> _Quoted text_
____
A lot of the US discussion about international trade seems to assume that we can simultaneously discourage the importers and encourage the exporters. But this belief assumes, implicitly, that importers and exporters are different firms. If the US firms that import have a lot of overlap with firms that also export, then if you impose costs on these firms by hindering their imports, you will also make it harder for them to export.
In fact, the main US importers do have a lot of overlap with the main US exporters. J. Bradford Jensen offers a useful figure in a blog post at the Peterson Institute for International Economics,: \”Importers are Exporters: Tariffs Would Hurt Our Most Competitive Firms.\” For example, out of the 2,000 US firms that are in the top 1% of exporters, 36% are also in the top 1% of importers; conversely, of the 1,300 US firms that are in the top 1% of importers, 53% are also in the top 1% of exporters.
____
> _The data_
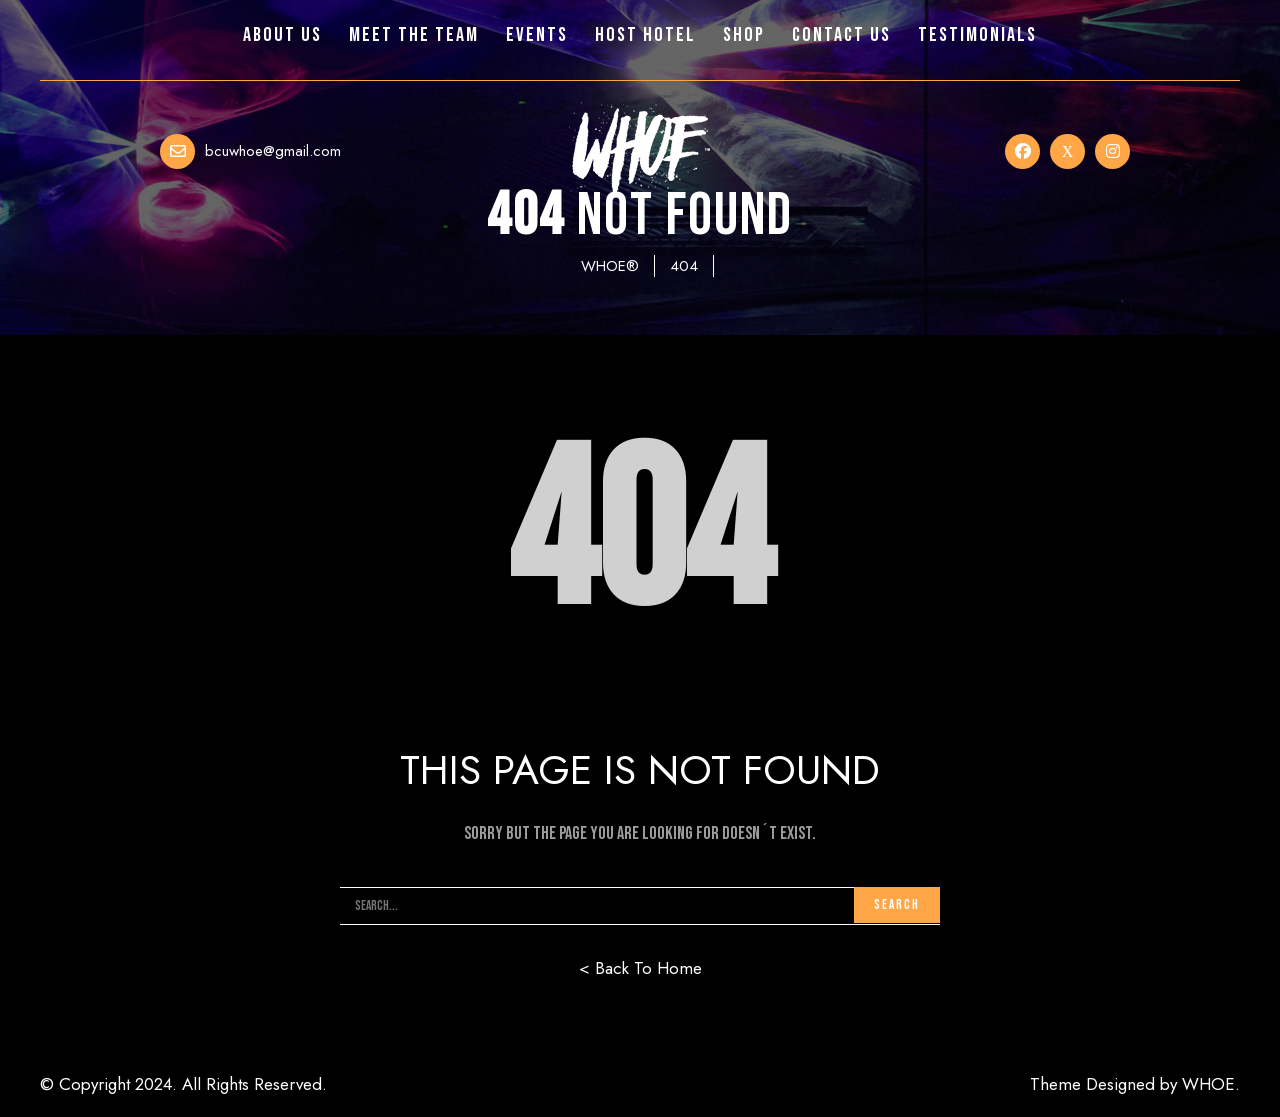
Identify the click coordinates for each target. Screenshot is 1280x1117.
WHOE (1208, 1084)
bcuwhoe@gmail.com (273, 151)
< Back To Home (640, 968)
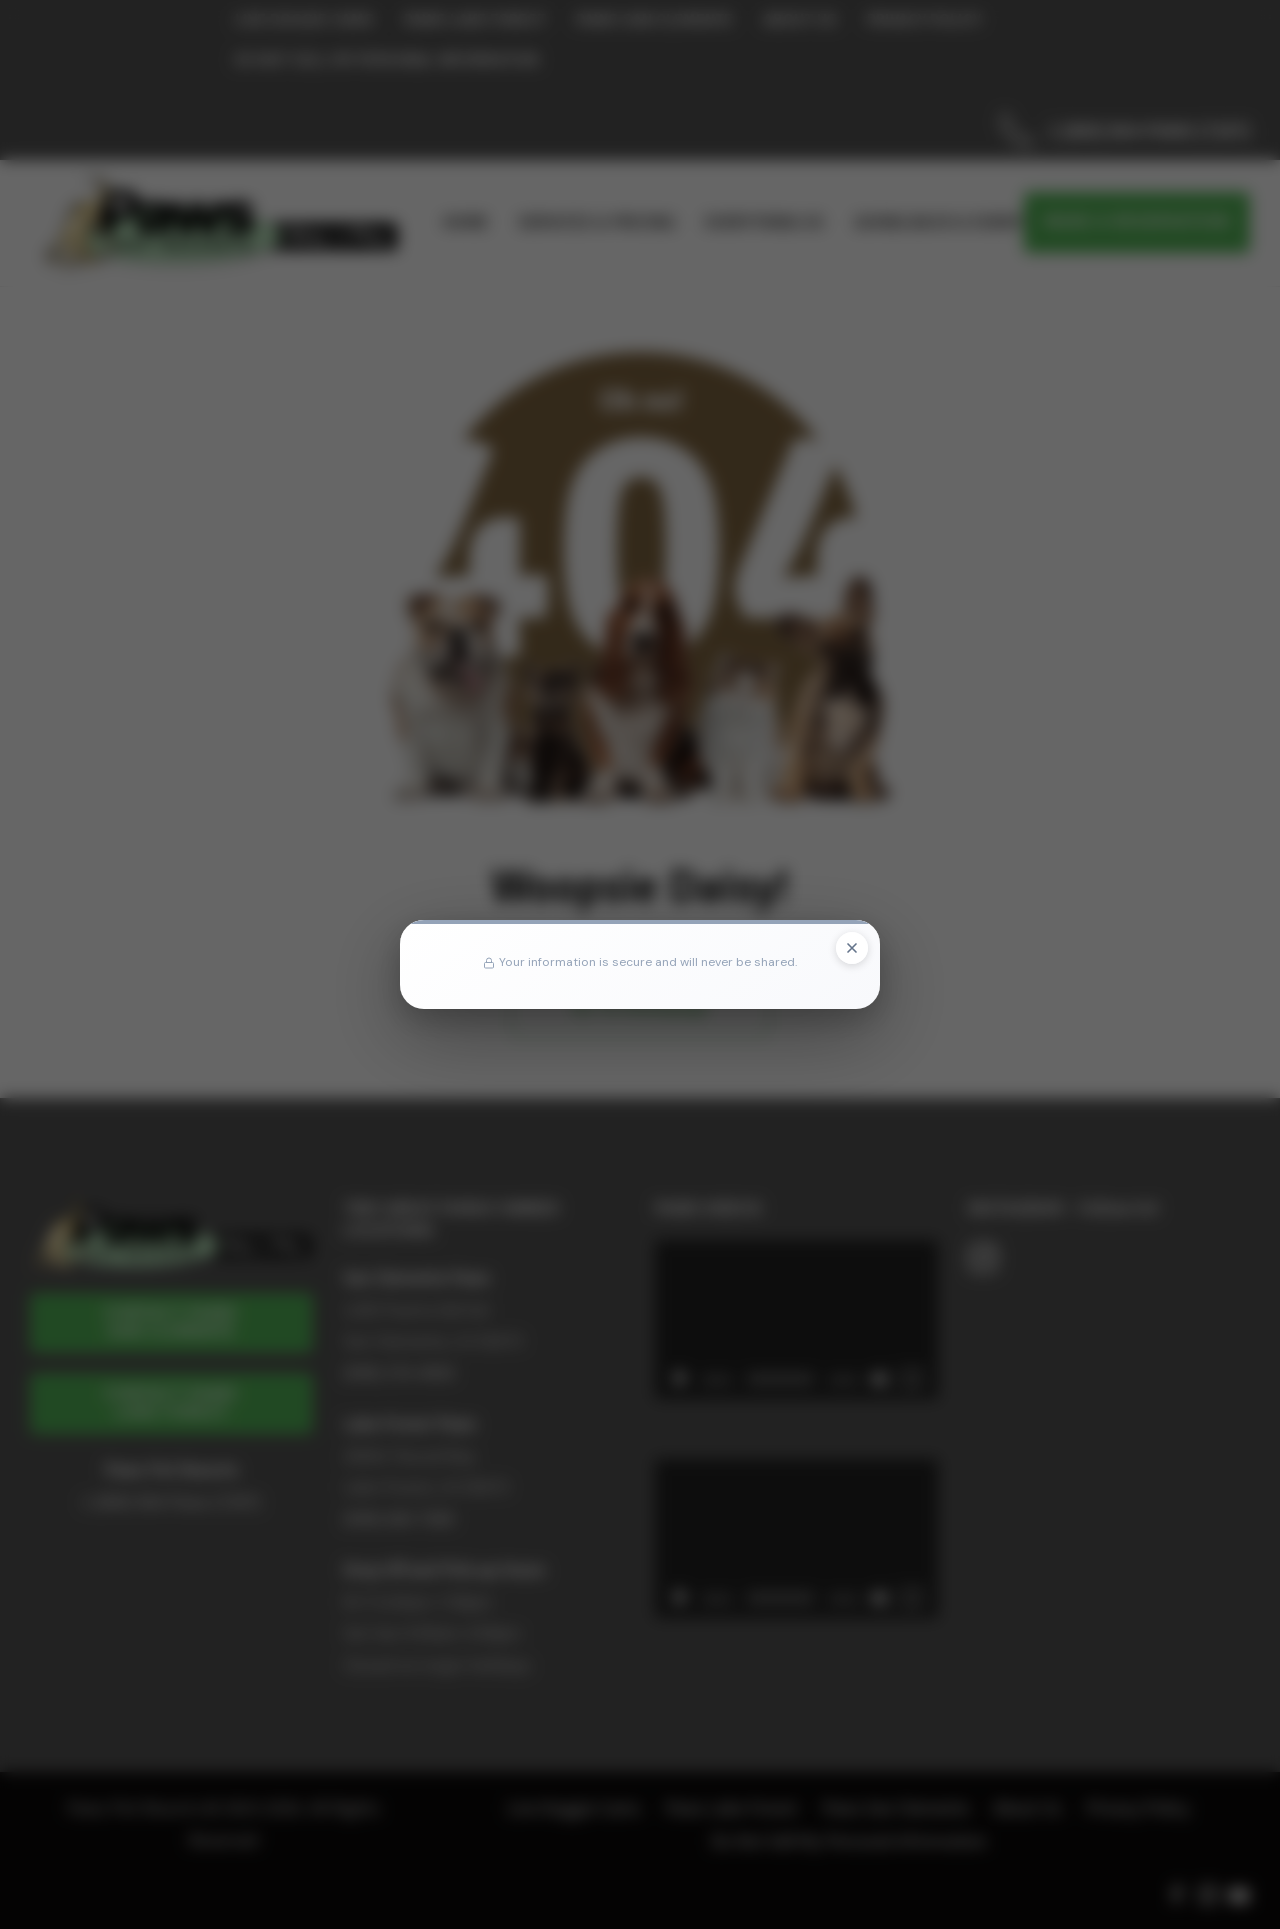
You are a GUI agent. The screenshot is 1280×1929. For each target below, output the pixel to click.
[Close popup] (852, 948)
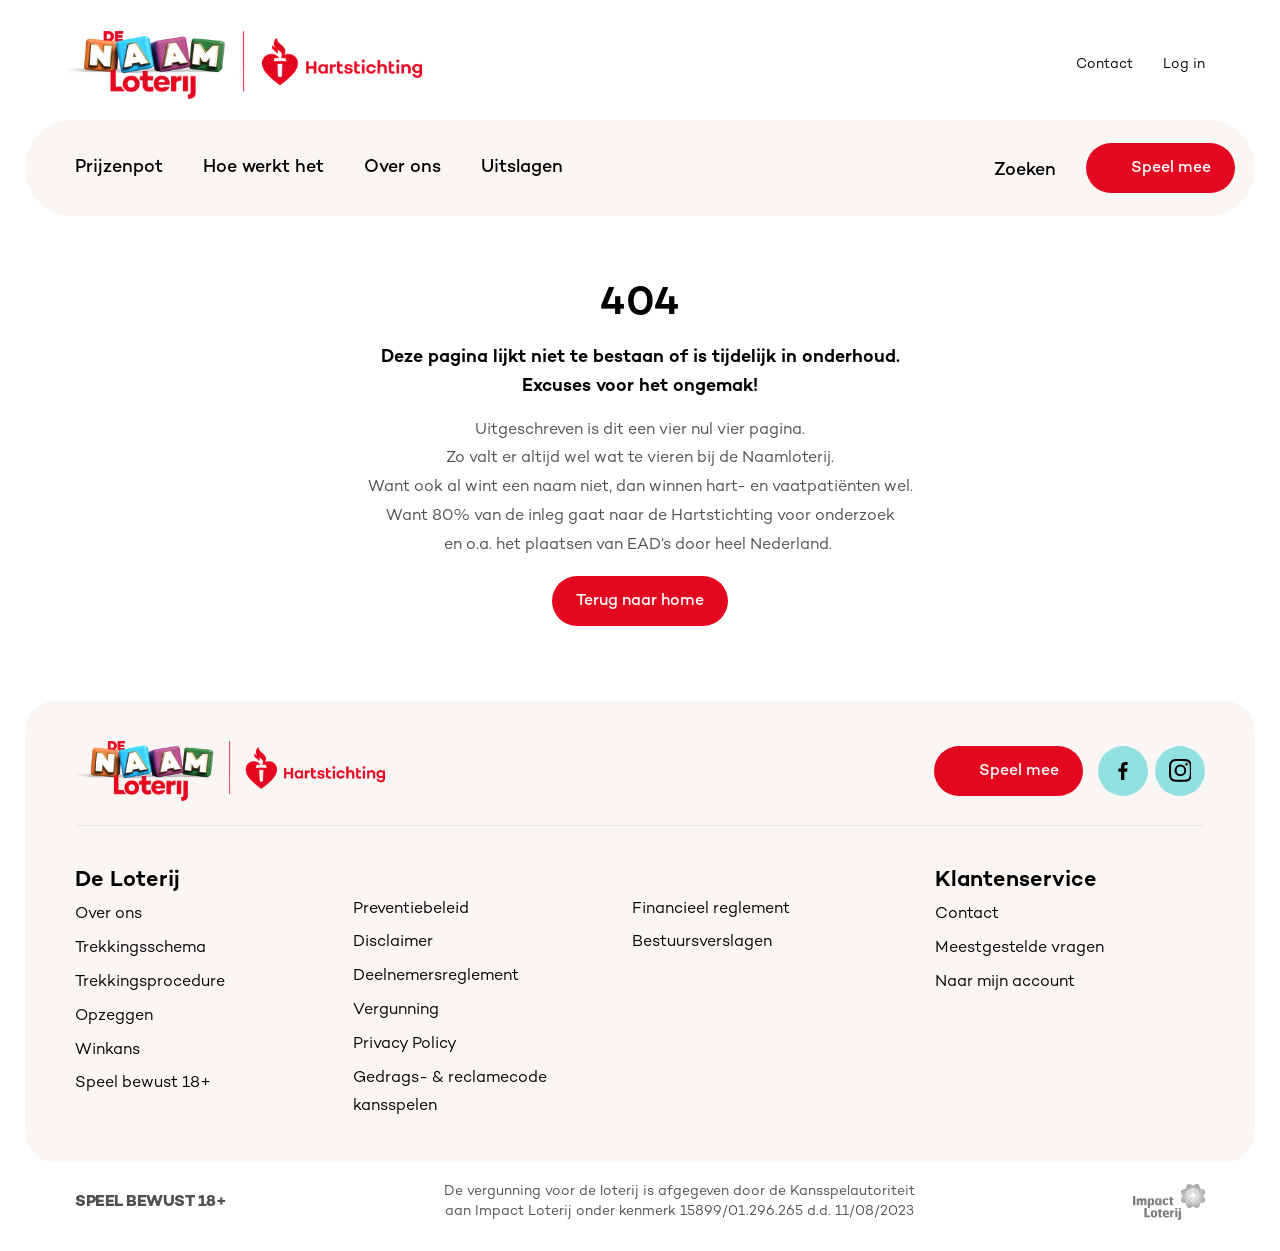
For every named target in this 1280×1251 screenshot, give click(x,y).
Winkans (107, 1050)
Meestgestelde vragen (1019, 948)
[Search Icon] (1012, 168)
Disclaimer (393, 942)
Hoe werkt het (263, 167)
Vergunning (396, 1010)
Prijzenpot (119, 167)
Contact (1104, 64)
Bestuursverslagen (702, 942)
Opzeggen (114, 1016)
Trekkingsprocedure (150, 982)
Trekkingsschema (140, 948)
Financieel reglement (711, 909)
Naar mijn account (1005, 982)
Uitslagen (522, 167)
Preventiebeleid (411, 909)
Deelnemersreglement (436, 976)
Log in (1184, 64)
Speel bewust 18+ (143, 1083)
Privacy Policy (405, 1044)
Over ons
____
> _What to work on_
[a] List every distinct number that the passage on US importers and exporters gives, each once.
[b] Filter the listing down to the lines containing the string "click".

> _Solutions for each task_
[a]
2,000
1%
36%
1,300
53%

[b]
Identify the click coordinates for each target. Screenshot is 1280x1117.
You are a GUI agent. The screenshot is 1280×1929. For each target below, output the pixel to click.
For every named target in this 1280×1251 screenshot, give click(x,y).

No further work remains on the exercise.